Joseph Seligman was an American banker and businessman. He was the patriarch of what became known as the Seligman family in USA and was subsequently related to the wealthy Guggenheim family through Peggy Guggenheim's mother Florette.
Background
Seligman was born in Baiersdorf, Germany. As a small child, he worked in his mother's dry goods shop. Present-day Germany consisted of many independent states in the early 19th century, most of which issued their own, differing coinages; and young Joseph made a profit at his mother's store changing money for travelers for a small fee.
Education
Joseph's father wanted him to enter the family wool business, but circumstances made this difficult; in particular, migration of the peasant class (Seligman's father's customers) from rural areas to urban meant a loss of job opportunities and a shrinking economic base in Baiersdorf. At fourteen, Seligman attended the University of Erlangen. At seventeen, he boarded a steamer at Bremen and sailed to America.
Career
In 1837 he traveled to the United States and settled in the outpost of Mauch Chunk, Pennsylvania, where he found employment with a builder of canal boats. He branched out on his own as a peddlcrand was soon joined by his brothers William and James.
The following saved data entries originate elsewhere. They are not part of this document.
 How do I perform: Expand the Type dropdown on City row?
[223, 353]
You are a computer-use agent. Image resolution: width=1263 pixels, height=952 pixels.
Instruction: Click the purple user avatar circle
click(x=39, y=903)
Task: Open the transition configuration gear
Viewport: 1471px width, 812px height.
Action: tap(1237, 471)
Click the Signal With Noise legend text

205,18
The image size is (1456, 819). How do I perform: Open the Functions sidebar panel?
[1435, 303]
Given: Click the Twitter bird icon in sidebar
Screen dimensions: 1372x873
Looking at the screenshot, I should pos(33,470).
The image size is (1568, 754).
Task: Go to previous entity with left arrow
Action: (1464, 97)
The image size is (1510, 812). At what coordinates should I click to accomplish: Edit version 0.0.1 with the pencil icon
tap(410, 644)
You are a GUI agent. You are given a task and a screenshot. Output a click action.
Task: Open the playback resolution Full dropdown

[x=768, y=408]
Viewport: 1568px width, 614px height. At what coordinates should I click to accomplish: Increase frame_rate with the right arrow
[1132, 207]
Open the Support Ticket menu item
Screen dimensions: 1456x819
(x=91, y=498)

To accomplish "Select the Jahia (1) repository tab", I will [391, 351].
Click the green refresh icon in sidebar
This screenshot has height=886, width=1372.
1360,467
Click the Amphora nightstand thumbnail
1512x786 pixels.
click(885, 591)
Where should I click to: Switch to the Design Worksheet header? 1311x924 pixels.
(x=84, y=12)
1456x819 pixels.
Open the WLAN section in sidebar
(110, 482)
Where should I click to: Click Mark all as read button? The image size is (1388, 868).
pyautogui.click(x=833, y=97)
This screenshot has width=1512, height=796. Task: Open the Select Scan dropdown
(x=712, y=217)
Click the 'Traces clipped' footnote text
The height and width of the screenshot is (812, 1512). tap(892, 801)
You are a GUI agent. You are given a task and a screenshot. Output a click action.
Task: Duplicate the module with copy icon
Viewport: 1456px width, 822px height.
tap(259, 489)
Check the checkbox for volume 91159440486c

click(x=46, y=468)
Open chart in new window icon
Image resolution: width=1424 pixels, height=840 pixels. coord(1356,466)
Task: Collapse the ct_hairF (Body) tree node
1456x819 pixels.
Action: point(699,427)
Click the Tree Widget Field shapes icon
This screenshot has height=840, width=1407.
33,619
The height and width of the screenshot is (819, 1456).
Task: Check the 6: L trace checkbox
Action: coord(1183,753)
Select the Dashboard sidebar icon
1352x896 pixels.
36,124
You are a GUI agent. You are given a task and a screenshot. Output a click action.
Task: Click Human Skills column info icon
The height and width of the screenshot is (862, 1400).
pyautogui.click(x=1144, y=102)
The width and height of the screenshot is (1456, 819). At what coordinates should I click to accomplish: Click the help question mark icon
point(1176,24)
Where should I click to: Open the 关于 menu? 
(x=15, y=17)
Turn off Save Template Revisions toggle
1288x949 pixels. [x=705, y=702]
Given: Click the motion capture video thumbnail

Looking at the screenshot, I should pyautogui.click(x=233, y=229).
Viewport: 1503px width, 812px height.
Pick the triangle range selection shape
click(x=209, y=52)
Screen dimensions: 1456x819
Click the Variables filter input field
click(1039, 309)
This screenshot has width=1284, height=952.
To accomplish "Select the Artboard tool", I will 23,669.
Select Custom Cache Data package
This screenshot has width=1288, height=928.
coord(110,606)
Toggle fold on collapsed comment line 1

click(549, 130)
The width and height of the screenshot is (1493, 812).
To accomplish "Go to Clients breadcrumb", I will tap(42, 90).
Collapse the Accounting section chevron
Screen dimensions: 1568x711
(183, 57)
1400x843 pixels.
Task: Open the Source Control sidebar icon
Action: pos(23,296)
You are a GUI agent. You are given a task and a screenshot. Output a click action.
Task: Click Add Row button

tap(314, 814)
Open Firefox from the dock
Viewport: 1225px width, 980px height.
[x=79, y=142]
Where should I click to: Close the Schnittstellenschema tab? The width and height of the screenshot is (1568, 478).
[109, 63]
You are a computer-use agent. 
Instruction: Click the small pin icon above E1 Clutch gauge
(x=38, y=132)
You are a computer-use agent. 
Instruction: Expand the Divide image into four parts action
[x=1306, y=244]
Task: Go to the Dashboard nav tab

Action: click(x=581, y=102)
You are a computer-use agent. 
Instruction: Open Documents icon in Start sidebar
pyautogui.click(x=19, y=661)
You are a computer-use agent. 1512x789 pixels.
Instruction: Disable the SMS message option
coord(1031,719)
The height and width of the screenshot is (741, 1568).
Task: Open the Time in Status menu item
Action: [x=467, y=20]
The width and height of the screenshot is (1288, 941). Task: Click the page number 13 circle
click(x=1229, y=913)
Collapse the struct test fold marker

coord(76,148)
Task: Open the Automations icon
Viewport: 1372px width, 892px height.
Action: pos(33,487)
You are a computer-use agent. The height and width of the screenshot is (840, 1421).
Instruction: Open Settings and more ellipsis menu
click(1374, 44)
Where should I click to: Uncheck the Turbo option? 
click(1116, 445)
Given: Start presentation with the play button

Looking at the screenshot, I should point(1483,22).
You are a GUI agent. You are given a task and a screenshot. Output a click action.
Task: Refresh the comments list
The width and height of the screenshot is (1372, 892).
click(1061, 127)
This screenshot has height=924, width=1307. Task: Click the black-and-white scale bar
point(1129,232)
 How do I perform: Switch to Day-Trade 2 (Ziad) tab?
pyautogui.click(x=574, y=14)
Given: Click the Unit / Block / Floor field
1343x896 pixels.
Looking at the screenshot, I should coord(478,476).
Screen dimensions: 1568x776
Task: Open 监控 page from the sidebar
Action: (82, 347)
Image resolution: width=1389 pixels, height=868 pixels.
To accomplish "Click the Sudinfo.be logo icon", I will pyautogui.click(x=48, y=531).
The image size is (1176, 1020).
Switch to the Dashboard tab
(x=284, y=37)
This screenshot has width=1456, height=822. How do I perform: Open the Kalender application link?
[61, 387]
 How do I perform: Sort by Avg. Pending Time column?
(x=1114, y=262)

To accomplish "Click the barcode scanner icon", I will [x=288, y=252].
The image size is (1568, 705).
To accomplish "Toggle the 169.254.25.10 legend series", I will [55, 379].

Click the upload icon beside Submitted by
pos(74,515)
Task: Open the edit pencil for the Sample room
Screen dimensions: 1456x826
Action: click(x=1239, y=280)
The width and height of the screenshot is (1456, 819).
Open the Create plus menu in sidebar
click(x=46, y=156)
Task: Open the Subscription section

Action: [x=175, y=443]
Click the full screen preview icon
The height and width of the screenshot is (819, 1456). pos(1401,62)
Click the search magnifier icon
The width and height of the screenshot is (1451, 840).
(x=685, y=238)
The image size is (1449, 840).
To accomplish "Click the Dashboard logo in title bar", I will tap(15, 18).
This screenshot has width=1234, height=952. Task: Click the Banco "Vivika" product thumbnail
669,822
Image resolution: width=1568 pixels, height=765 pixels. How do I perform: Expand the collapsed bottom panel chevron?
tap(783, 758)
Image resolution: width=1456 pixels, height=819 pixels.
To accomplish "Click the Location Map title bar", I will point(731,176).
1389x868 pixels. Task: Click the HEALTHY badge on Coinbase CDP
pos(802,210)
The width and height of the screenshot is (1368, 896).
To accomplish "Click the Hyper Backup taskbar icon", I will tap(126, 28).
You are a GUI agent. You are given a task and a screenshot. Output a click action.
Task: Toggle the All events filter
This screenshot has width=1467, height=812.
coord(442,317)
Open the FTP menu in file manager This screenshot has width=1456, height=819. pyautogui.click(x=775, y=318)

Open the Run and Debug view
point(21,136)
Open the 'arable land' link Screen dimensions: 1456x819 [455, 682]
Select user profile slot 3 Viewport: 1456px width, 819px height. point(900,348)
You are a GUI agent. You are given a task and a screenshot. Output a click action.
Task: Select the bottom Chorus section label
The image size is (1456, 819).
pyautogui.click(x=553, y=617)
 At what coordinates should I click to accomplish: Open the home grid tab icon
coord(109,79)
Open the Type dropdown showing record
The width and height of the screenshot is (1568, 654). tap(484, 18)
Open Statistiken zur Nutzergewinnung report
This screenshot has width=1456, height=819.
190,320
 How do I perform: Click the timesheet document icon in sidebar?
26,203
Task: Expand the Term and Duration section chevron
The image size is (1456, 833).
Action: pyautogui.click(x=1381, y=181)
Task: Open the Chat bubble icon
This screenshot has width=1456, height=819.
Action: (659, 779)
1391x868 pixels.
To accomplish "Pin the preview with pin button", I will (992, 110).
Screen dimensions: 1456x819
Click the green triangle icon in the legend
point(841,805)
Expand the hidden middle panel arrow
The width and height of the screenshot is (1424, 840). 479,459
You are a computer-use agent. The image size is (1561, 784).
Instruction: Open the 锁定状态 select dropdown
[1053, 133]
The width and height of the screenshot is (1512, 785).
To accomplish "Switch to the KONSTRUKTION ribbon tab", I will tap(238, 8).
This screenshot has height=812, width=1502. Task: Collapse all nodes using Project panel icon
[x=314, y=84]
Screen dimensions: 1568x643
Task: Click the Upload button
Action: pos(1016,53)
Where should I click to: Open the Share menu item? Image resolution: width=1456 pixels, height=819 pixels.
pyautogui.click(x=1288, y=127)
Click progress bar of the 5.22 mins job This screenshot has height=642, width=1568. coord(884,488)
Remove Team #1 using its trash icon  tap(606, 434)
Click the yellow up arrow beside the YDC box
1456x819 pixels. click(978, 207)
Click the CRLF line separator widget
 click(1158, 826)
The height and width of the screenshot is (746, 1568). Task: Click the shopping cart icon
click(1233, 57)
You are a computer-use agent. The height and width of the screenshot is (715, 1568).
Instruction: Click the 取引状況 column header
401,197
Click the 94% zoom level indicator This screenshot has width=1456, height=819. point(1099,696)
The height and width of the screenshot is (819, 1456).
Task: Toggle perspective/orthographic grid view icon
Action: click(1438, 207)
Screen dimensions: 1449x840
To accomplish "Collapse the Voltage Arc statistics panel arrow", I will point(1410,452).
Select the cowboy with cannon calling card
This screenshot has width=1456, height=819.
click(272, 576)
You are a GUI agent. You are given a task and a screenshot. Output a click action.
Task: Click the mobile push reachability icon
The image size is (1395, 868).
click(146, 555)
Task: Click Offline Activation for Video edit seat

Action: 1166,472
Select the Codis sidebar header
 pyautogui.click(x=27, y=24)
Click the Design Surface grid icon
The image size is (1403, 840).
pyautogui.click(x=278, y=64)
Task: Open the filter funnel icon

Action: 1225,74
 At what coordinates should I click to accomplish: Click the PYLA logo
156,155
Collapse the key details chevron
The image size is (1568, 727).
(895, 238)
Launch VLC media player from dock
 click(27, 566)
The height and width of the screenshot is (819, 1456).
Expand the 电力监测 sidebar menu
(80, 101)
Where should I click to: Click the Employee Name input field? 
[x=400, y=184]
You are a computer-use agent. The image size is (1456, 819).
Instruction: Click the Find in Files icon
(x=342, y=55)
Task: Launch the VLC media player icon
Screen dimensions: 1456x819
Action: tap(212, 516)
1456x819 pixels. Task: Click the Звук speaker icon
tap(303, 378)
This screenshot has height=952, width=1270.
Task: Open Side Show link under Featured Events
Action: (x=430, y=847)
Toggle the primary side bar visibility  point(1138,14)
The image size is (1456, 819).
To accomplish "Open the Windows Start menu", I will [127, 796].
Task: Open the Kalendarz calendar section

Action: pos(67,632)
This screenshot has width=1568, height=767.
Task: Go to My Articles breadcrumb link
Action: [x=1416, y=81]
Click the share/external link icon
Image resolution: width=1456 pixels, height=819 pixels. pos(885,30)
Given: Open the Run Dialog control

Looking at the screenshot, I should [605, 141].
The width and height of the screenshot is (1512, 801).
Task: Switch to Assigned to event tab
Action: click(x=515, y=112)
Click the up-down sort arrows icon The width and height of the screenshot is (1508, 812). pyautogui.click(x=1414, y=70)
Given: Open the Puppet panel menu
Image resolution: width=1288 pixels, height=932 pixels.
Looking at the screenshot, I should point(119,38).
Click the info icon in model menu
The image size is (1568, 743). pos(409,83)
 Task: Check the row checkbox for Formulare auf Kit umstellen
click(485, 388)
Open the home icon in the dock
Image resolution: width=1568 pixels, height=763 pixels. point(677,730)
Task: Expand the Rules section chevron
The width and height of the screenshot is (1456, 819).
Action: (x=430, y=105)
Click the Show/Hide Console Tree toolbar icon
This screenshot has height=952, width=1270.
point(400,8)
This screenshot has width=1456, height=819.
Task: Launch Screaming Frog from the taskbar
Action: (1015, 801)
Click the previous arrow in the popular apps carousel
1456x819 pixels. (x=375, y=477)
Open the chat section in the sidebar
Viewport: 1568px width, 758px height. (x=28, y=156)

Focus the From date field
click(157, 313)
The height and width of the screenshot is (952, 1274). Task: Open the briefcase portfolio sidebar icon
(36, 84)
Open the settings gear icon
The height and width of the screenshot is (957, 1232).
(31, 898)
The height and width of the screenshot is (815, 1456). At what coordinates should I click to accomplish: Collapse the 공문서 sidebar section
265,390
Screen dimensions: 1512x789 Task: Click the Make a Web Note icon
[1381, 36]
In 1840 he opened his own store and the following year moved to Mobile, Alabama, where he opened a dry-goods store. In 1846 J. Seligman and Brothers, Merchants, opened in New York and Saint Louis.
By 1851, Joseph Seligman, together with his family (all of whom were by then in America), had enterprises scattered throughout the United States. The Seligman brothers progressed from immigrant merchants to banking. Theirs was the only commercial bank in New York to survive the panic of 1857, because Joseph Seligman kept his assets in gold and silver at home under his bed. His own rags-to-riches career and ideology was reflected in the fact that he was the first to employ Horatio Alger as tutor to his children.
During the Civil War the Seligman’s acquired contracts for the manufacture of army uniforms and Joseph Seligman sold more than 200 million dollars of United States government securities in Europe. In 1865, he set up the international Seligman banking house along the lines of the house of Rothschild. He assigned his brothers to Paris, Frankfurt, London, San Francisco, New Orleans, and New York. By 1869 the company had a working capital of over six million dollars and entered the field of railroad securities. Seligman was involved in the scandal of the Gould group (owners of the Erie Railroad), which caused gold prices to crash, but he emerged from the government investigation almost unscathed. His “railroad fever” brought him on to the boards of directors of several railroad companies which competed with each other — a fact which seemed to have escaped his notice. In the course of time Seligman made a fortune from his investments in over one hundred railroad companies. He himself seldom traveled on railroads as he considered them an unsafe means of transportation!
He believed that he had “arrived” in the world of banking when, in 1874, his bank combined with the Rothschilds to back an issue of U.S. bonds; by the end of the decade, they had a monopoly on the sale of U.S. bonds in Europe.
Under presidents Abraham Lincoln and Andrew Johnson, the Seligmans enjoyed excellent relations with the secretaries of the Treasury, and when Ulysses S. Grant became president in 1869, his secretary of state, Hamilton Fish, offered Seligman the position of secretary of the treasury. Seligman was flattered but, considering himself unable to cope with the position, he turned it down. He became involved, however, in the administration’s plan to refund the public debt, stabile the currency, and build American credit abroad. Seligman also refused an offer to run on the Republican ticket for mayor of New York. In 1877 a plan he submitted to the secretary of the treasury for the refunding of the balance of the government’s war debt was so successful that within two years the dollar was quoted at par for the first time since 1861.
The Saratoga affair in the summer of 1877 severely taxed Seligman’s health. He had gone to spend a vacation in Saratoga Springs, New York, in his own railroad car. and was refused accommodation at the Grand Union Hotel. Run by Judge Hilton, an old business rival, the hotel refused to have Jews on its premises. The affair stirred up anti-Semitic feelings and set off a nationwide controversy.
After Joseph’s death, his brother Jesse (1827-1894) became head of the firm. He not only continued Joseph’s financial policy, but also contributed generously to philanthropic enterprises.
With Jesse Seligman’s death, J. and W. Seligman and Company began to decline from the great international banking house it had been to a small, but prestigious investment house in New York.
Membership
Member Committee of 70 which ousted Tweed Ring from control of New York City. Member of New York Board of Edn.
Connections
Joseph Seligman's siblings were, in order of birth, William (born Wolf), James (born Jacob), Jesse (born Isaias), Henry (born Hermann), Leopold (born Lippmann), Abraham, Isaac, Babette, Rosalie, and Sarah.
He married his cousin Babet Steinhardt in a ceremony in Baiersdorf in 1848. Together, they had five sons, David, George Washington, Edwin Robert Anderson Seligman, Isaac Newton Seligman, and Alfred Lincoln, as well as four daughters, Frances, Sophie and two others.